* **EXERCISE BRIEF**: From the line with "Task: Sort by Creation date column" through the last line of the records below, both ends included, transcribe only those lines, exactly, and omit the pictures.

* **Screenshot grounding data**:
+++

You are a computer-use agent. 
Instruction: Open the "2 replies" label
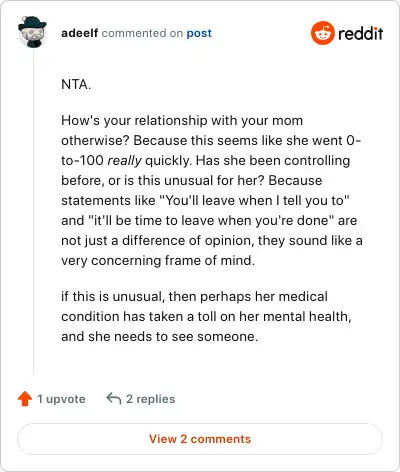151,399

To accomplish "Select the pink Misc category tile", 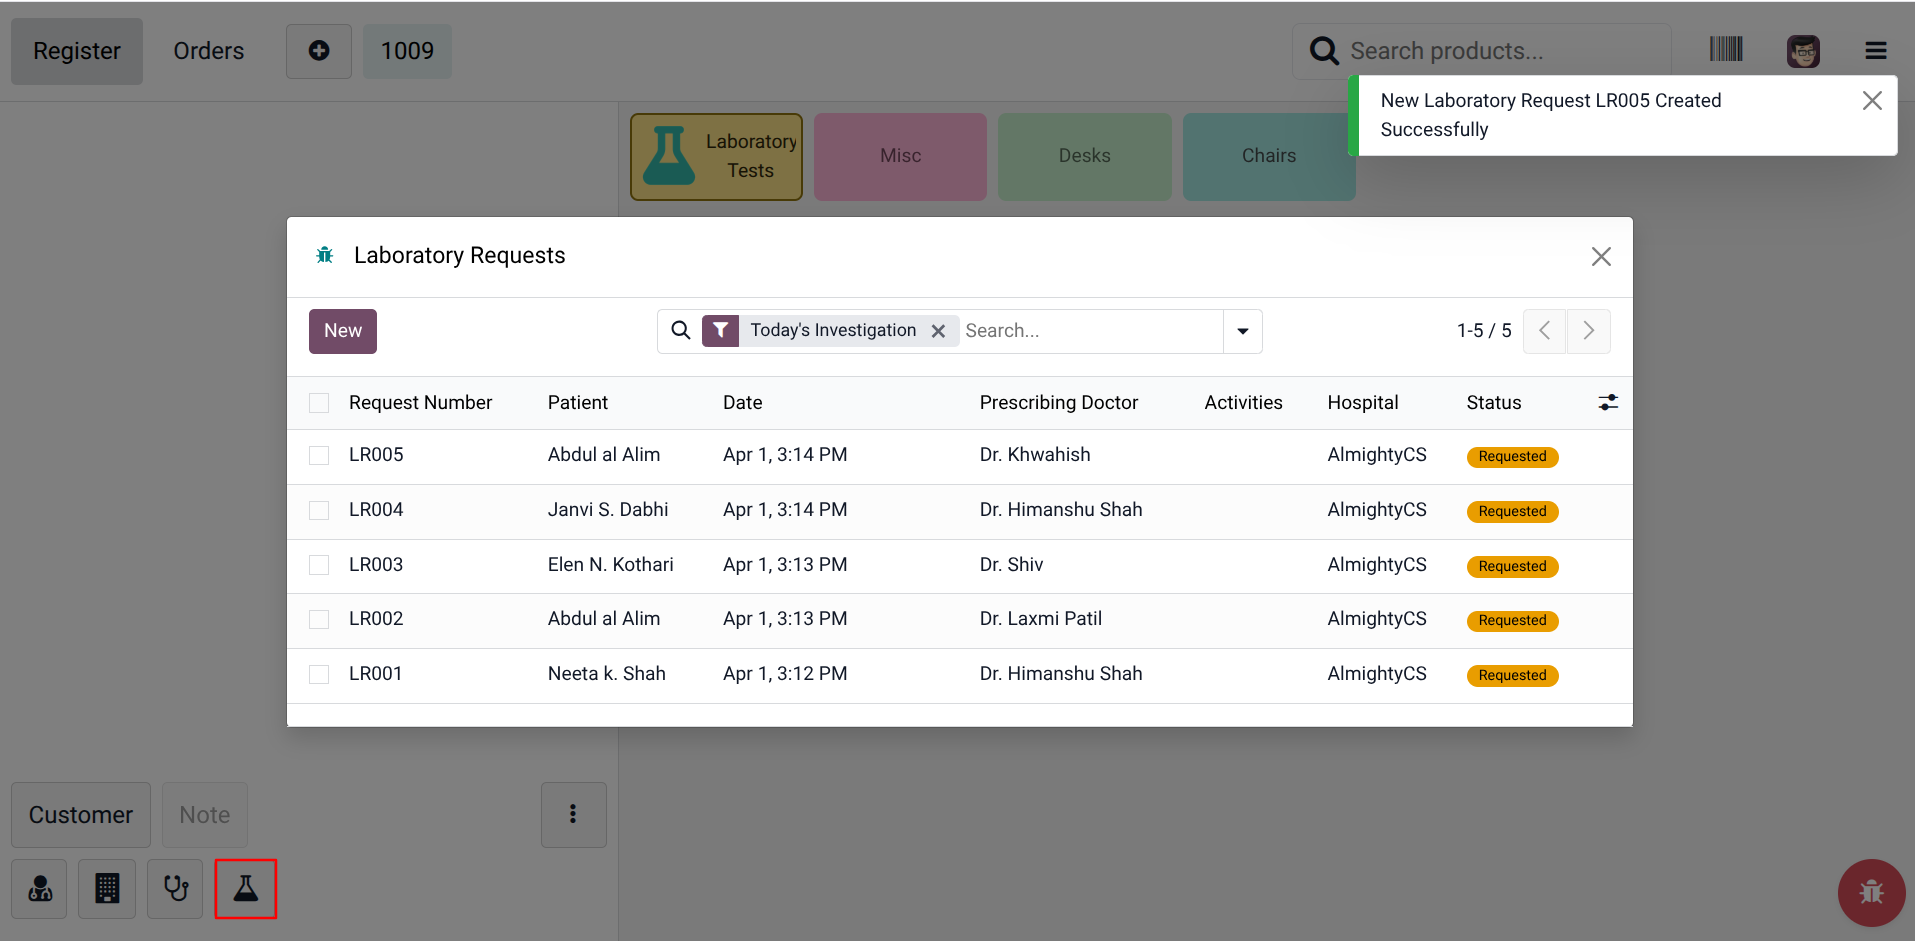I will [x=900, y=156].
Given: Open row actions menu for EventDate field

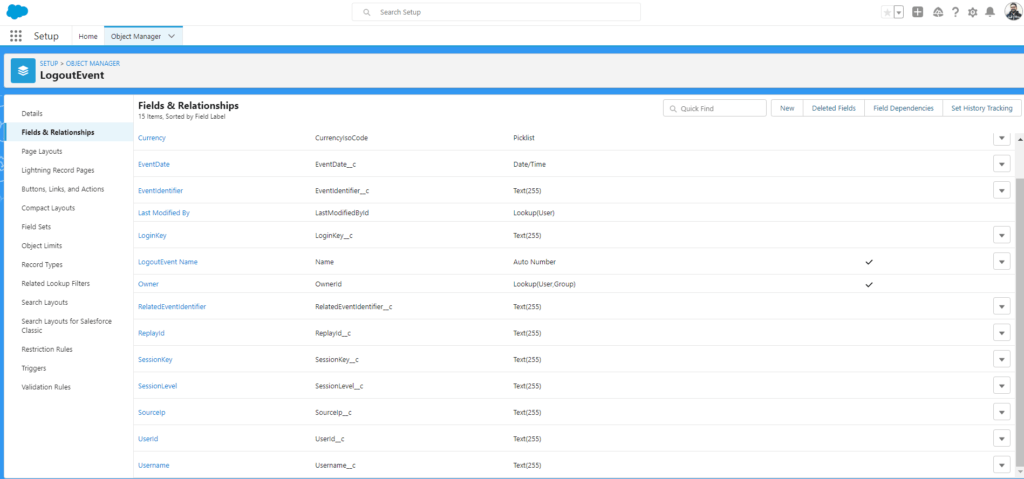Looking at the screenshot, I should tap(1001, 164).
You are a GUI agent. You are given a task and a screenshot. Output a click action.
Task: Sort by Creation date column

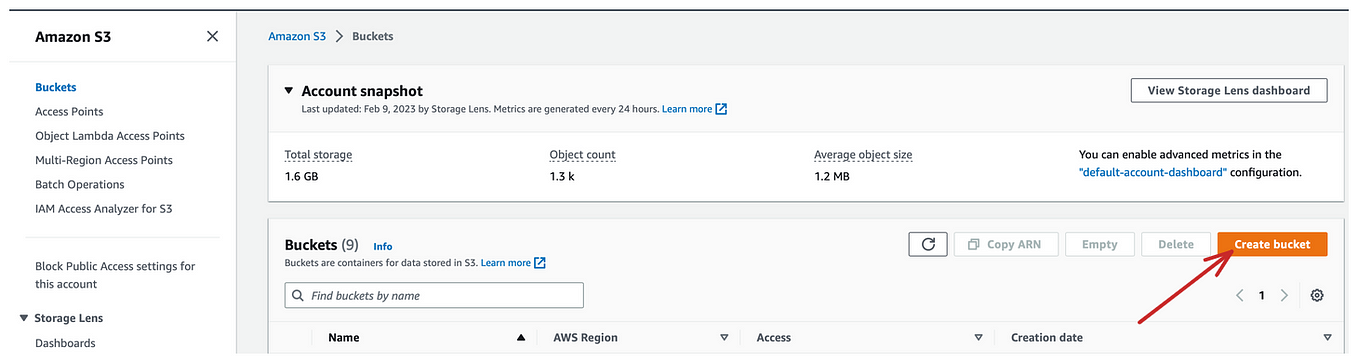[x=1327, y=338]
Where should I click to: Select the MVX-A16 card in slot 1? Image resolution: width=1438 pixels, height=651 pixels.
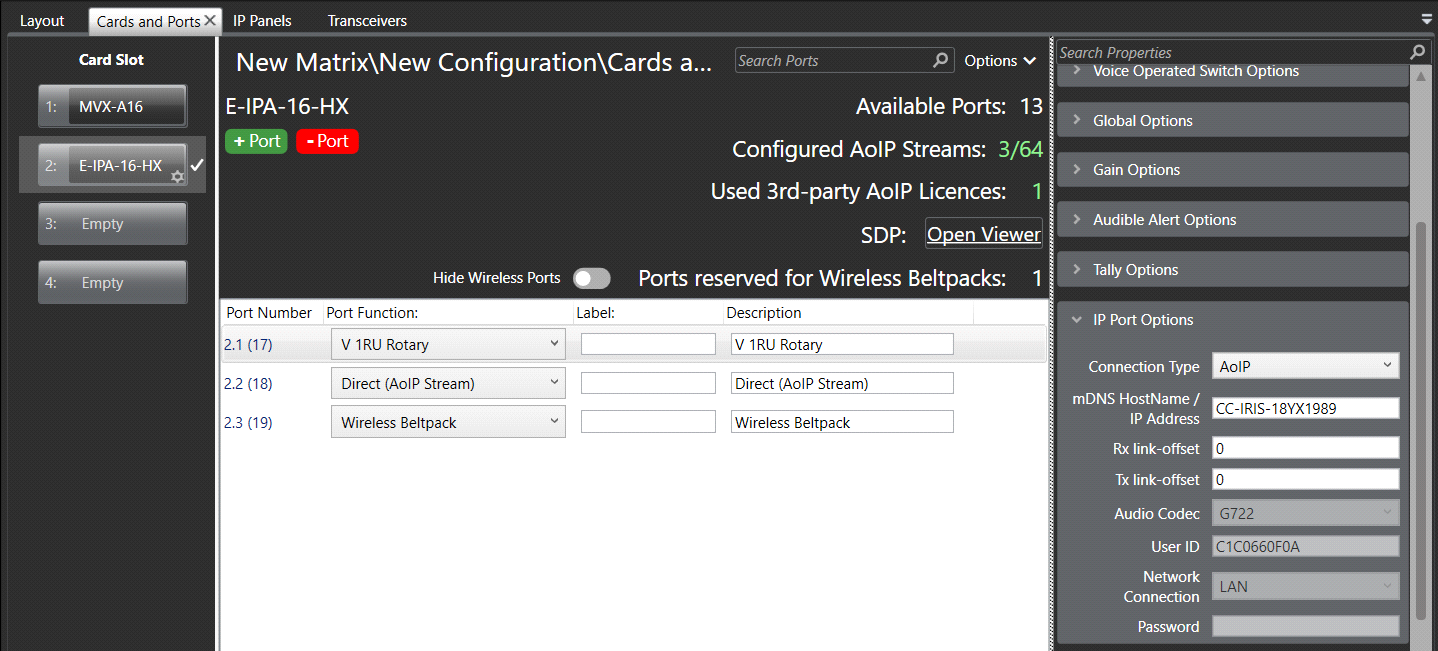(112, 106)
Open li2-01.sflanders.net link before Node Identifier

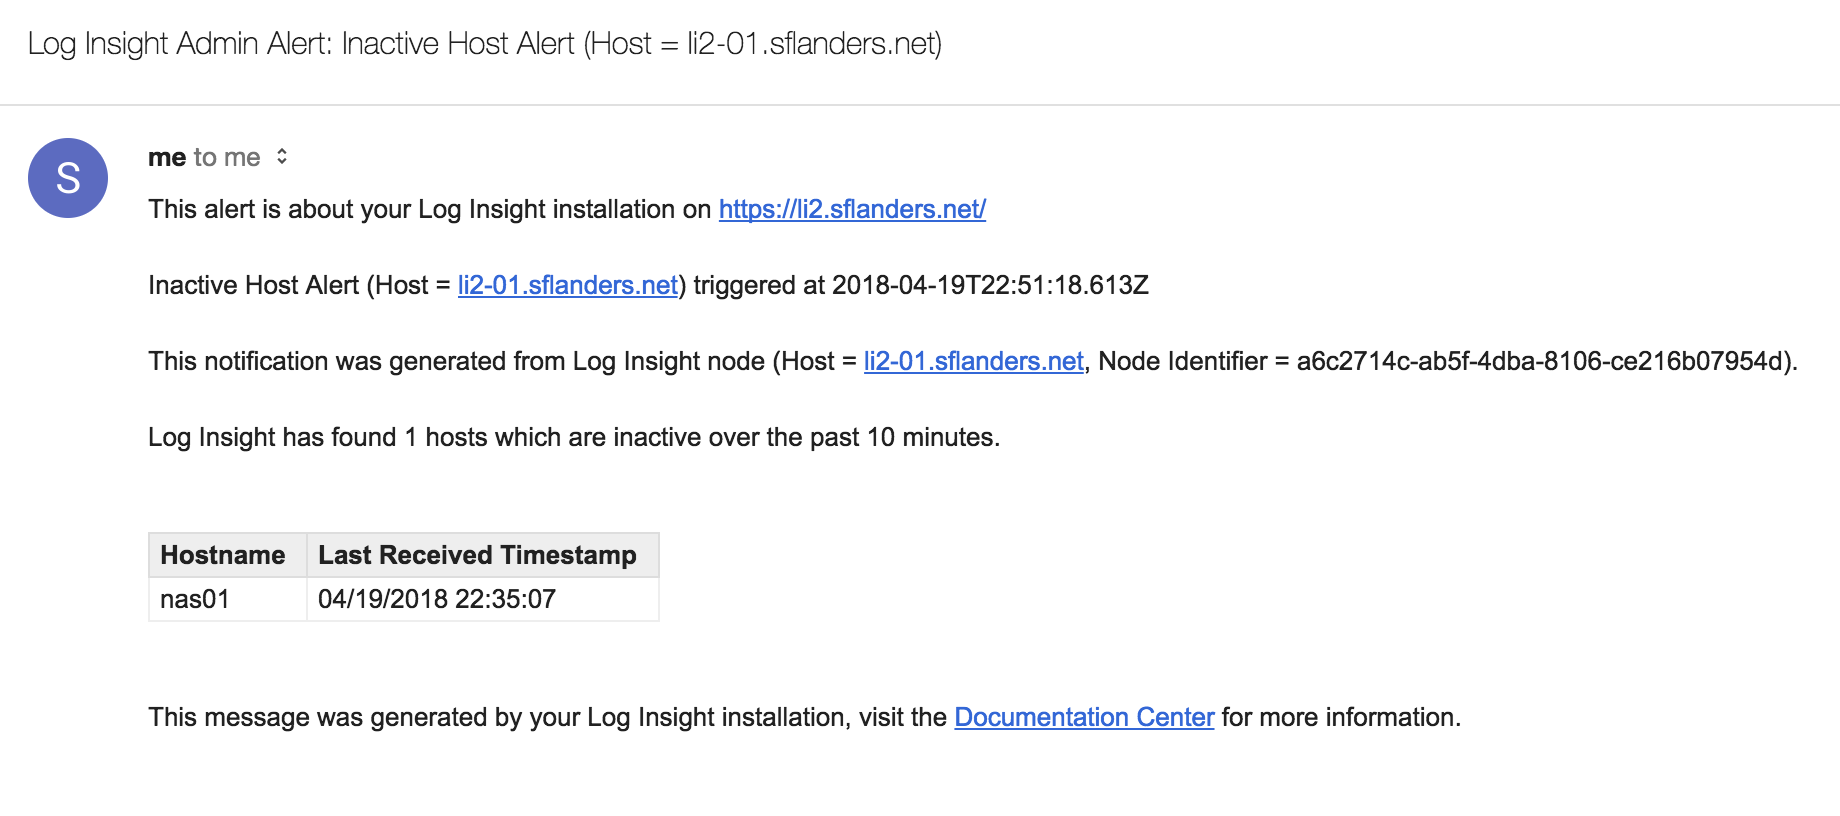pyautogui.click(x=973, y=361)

+++

* **ANSWER BOX**:
Task: Sort by Creation date column

[x=1327, y=338]
Where should I click to: Select the MVX-A16 card in slot 1? Image resolution: width=1438 pixels, height=651 pixels.
(112, 106)
Open li2-01.sflanders.net link before Node Identifier

pyautogui.click(x=973, y=361)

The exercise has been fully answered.